**ACTION ITEM**.
Repeat the lines of the data exactly and exclude any picture among them.

**DATA TO USE**.
Segment Open
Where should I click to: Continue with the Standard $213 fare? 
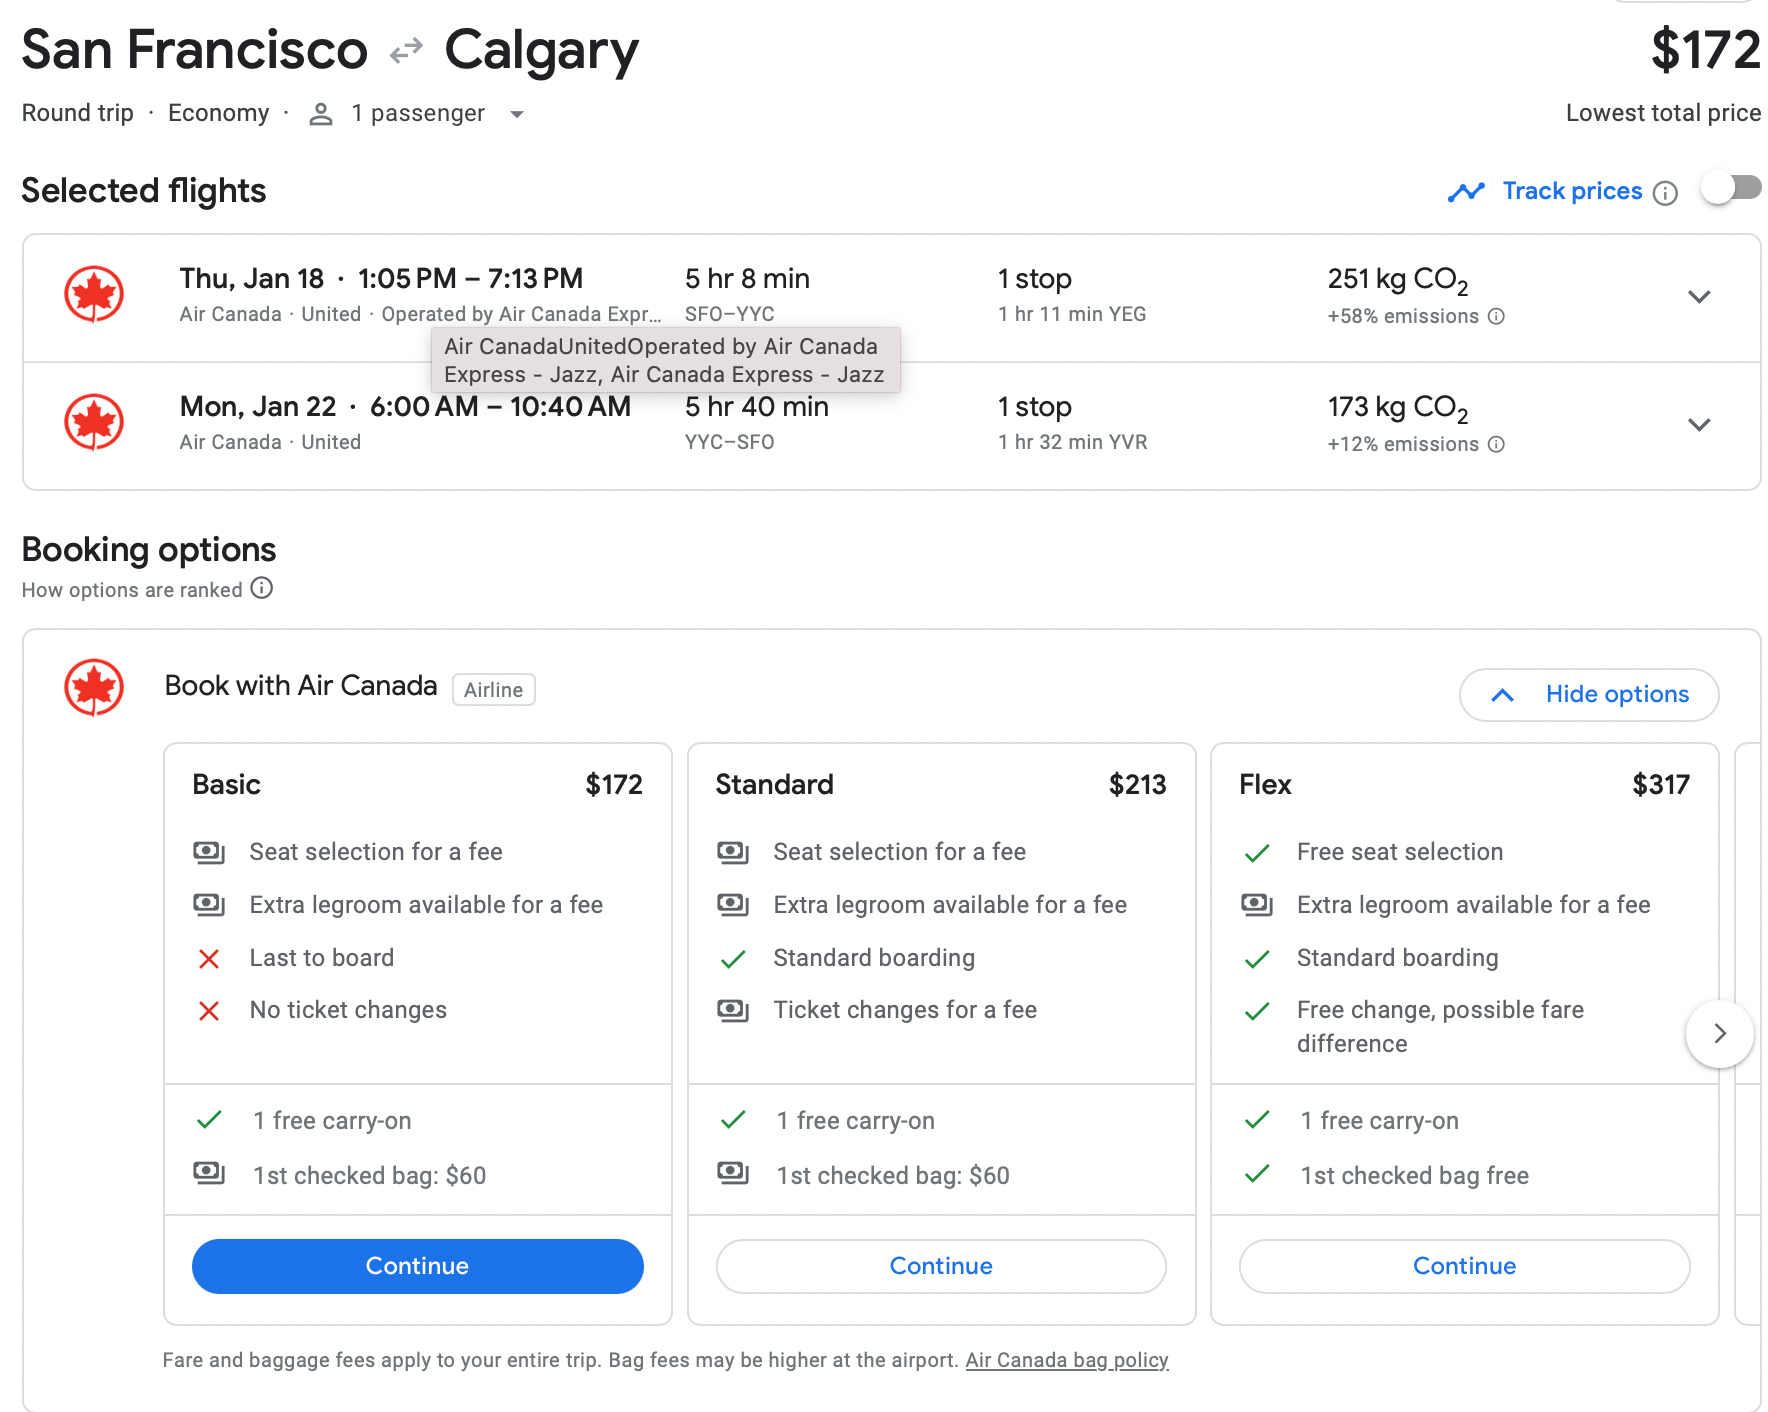pyautogui.click(x=941, y=1266)
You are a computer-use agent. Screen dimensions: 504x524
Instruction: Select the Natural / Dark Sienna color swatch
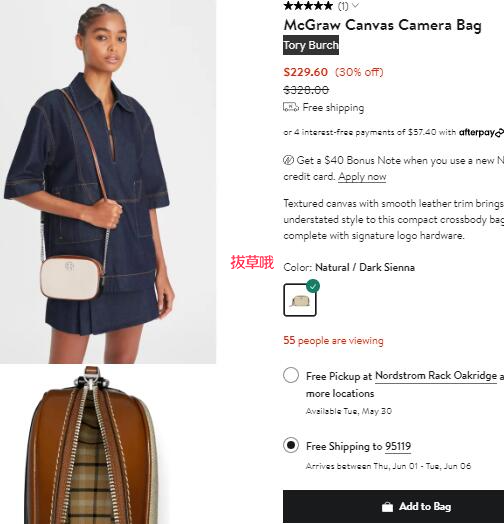tap(300, 300)

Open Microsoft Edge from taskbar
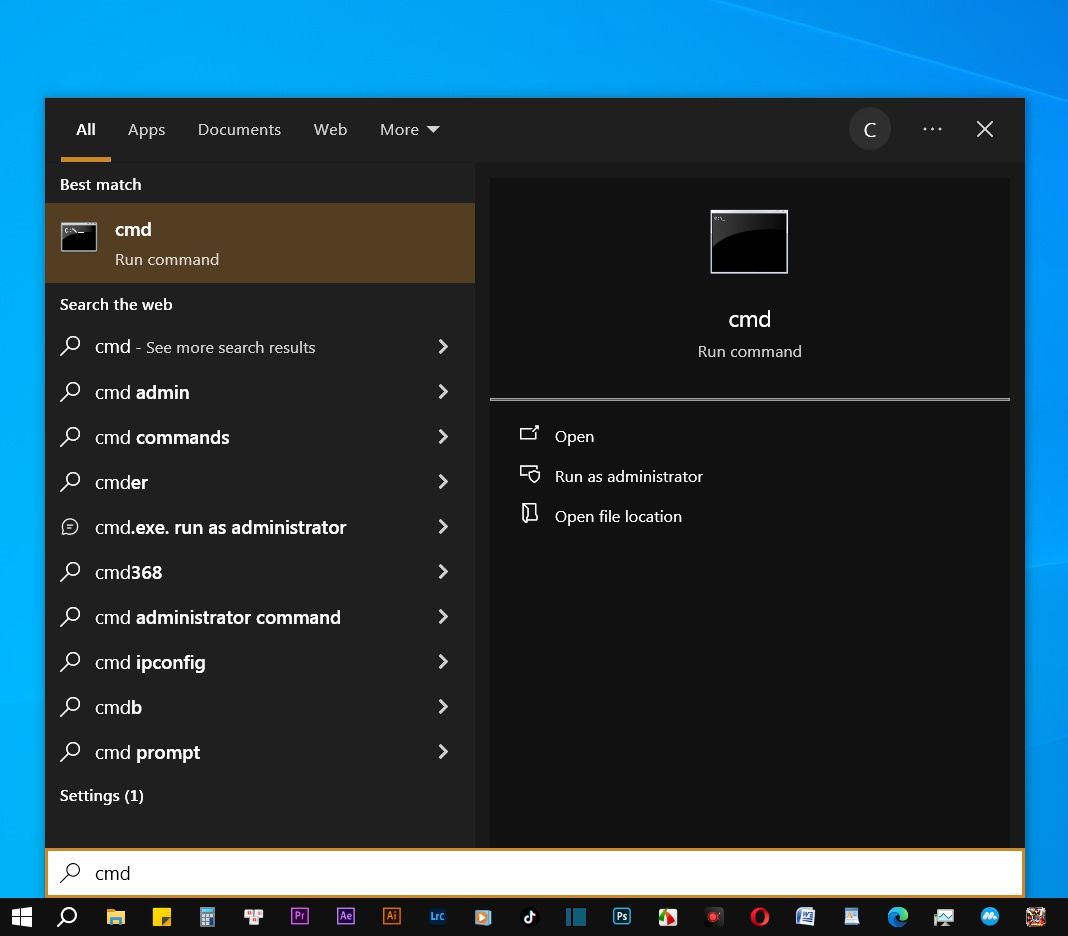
Segment Closed
**WRITTEN SOLUTION**.
Where should I click to: Continue with the Standard $213 fare? 
pyautogui.click(x=941, y=1266)
You are a computer-use agent. Screen dimensions: 504x524
Instruction: Select the Natural / Dark Sienna color swatch
tap(300, 300)

Open Microsoft Edge from taskbar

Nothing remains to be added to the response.